• [EXCERTO DO TEXTO]:
%%

Há filmes que são uma constante aventura. Proporcionam abordagens sempre diferentes e compulsivamente estimulantes, para além de leituras cumulativas sobre a realidade que envolveu e envolve transversalmente várias gerações. Apesar de mais de quarenta anos decorridos sobre a obra-prima de Jacques Tati, “Playtime” - que em Portugal se intitulou “Vida Moderna”- é um desses objectos raros de aventura permanente no cinema, uma obra sempre aberta à descoberta e a novas leituras proporcionadas pelo correr do tempo.
Há data da sua estreia, em finais dos anos 60 do século passado, “Playtime” foi acusado de ser um filme sem estrutura. Tati, que viria a ser trucidado pelo arrojo desta sua obra, recusou a ideia, lamentando que, por ter abdicado das regras da narrativa linear das grandes histórias, o tornassem tão incompreendido. De facto, ao ter optado por fazer um filme em que a entrada do espectador não comprometesse o acompanhar da acção, Tati apostou numa leitura de liberdade total, tanto para a criação artística como para o público. Essa estruturação quase aleatória, tornaram “Playtime” numa obra de ampla liberdade, em que as ameaças e excessos da modernidade se revelam numa sucessão de gags inesquecíveis – seja pela aparente sofisticação dos costumes, seja pelos comportamentos maquinais da vida humana, seja pelos arrojos estéticos de uma arquitectura fria e padronizada.
Compreender a abordagem que “Playtime” fazia da modernidade há quarenta anos atrás poderia não ser fácil. Quando vemos, hoje, a obra-prima de Titi reconhecemos cada vez mais a nossa contemporaneidade. Nesse reconhecimento vemos o mundo da globalização onde, entre tantos aspectos, o inglês se tornou uma língua franca e passou a excluir quem não o entende; reconhecemos que a arquitectura das cidades caminhou, como eventuais diferenças, a ser cada vez mais padronizada; reconhecemos que as nossas rotinas urbanas (entre aeroportos, paragens de autocarros ou saídas do emprego para o carro) nos transformaram em quase autómatos, como se cada tempo das nossas vidas se guiasse em piloto automático; reconhecemos as filas intermináveis de automóveis e as rotundas transformadas num imenso e incessante carrossel. São aspectos da vida moderna projectada pela visão fina de Tati que, engenhosamente, nos coloca a nu perante a comédia do mundo em que vivemos.

%%

• [MATERIAL FORNECIDO]:

%%

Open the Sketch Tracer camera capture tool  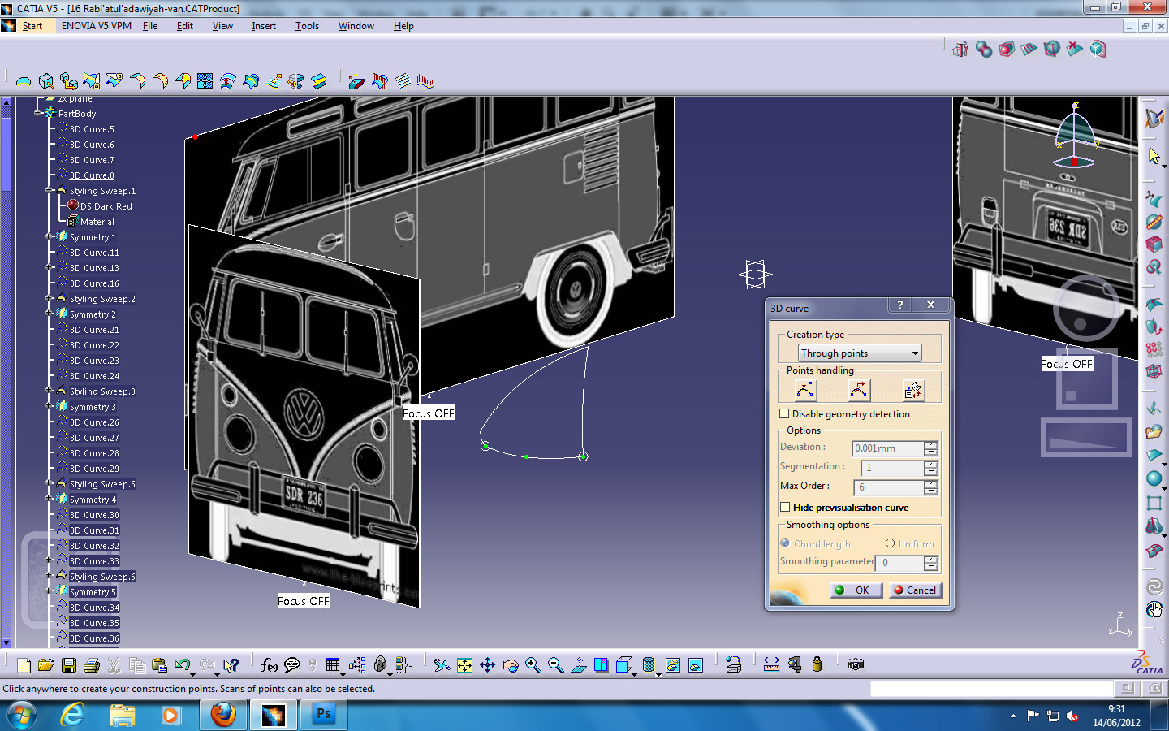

%%
%%

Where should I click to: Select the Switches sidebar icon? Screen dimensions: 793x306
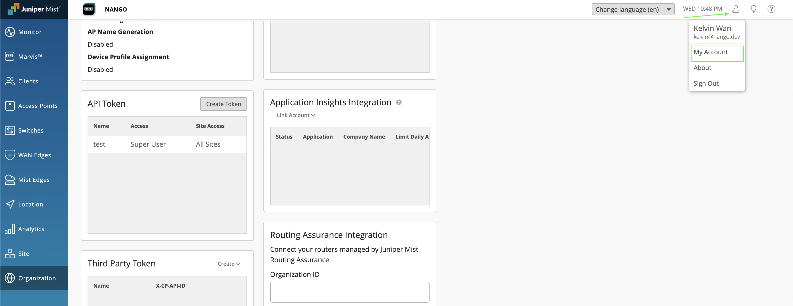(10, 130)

%%

• [EXERCÍCIOS PROPOSTOS]:
A: Transcreva literalmente o trecho do texto sobre “Playtime” que começa em “Há filmes que” e vai até “correr do tempo.”, incluindo este último.
B: No texto sobre “Playtime”, as ameaças e os excessos da modernidade revelam-se numa sucessão de gags. Enumere todas as vias através das quais isso acontece.

• [RESPOSTAS POR EXERCÍCIO]:
A:
Há filmes que são uma constante aventura. Proporcionam abordagens sempre diferentes e compulsivamente estimulantes, para além de leituras cumulativas sobre a realidade que envolveu e envolve transversalmente várias gerações. Apesar de mais de quarenta anos decorridos sobre a obra-prima de Jacques Tati, “Playtime” - que em Portugal se intitulou “Vida Moderna”- é um desses objectos raros de aventura permanente no cinema, uma obra sempre aberta à descoberta e a novas leituras proporcionadas pelo correr do tempo.

B: Revelam-se pela aparente sofisticação dos costumes, pelos comportamentos maquinais da vida humana e pelos arrojos estéticos de uma arquitectura fria e padronizada.